Brooke was more than ready to take a break at eleven-thirty. She pulled a bottle of water from her bag, kicked off her pumps beneath her desk and sat back to wiggle her toes and admire her handiwork. The layout of her computer and desktop now made the best use of light and workspace. Her shelves were pleasingly arranged and gave her easy access to the items she’d need most. And her chin-high file cabinets had been alphabetized and organized within an inch of their lives.
Really, all that was left were the personal touches that would make the new surroundings feel like her own place. The flowers helped for now, but she’d bring a couple of reading books to keep on the shelves for her lunch break, maybe frame some of the photographs of the reconstruction project at home and hang them on the wall above the file cabinets.

“Ooh, my pictures.” The thought reminded her of the photos of Peggy and Lou that she liked to keep on her desk. Spinning her chair around, she picked up the box from beside the desk and pulled it up onto her lap. Smiling as she removed the lid and fingered through the precious items inside, Brooke sorted through sentimental knickknacks, framed certificates and diplomas and pulled out the two photographs. “There you are, ladies.”

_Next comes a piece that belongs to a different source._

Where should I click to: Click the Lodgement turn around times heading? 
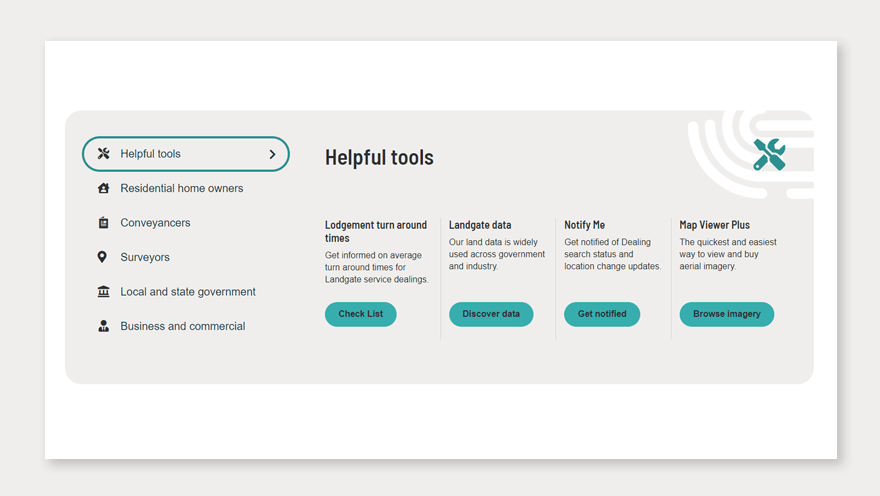pos(376,231)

Brooke propped the box on the corner of the desk as she stood, arranging the pictures at the top of her desk calendar blotter. Reenergized by the familiar memories, she continued to unpack and decorate, padding around the office in her stocking feet, finding just the right spot for everything.
But as she reached into the bottom of the box, her heart seized up. “Oh, John,” she whispered reverently. “You found it.”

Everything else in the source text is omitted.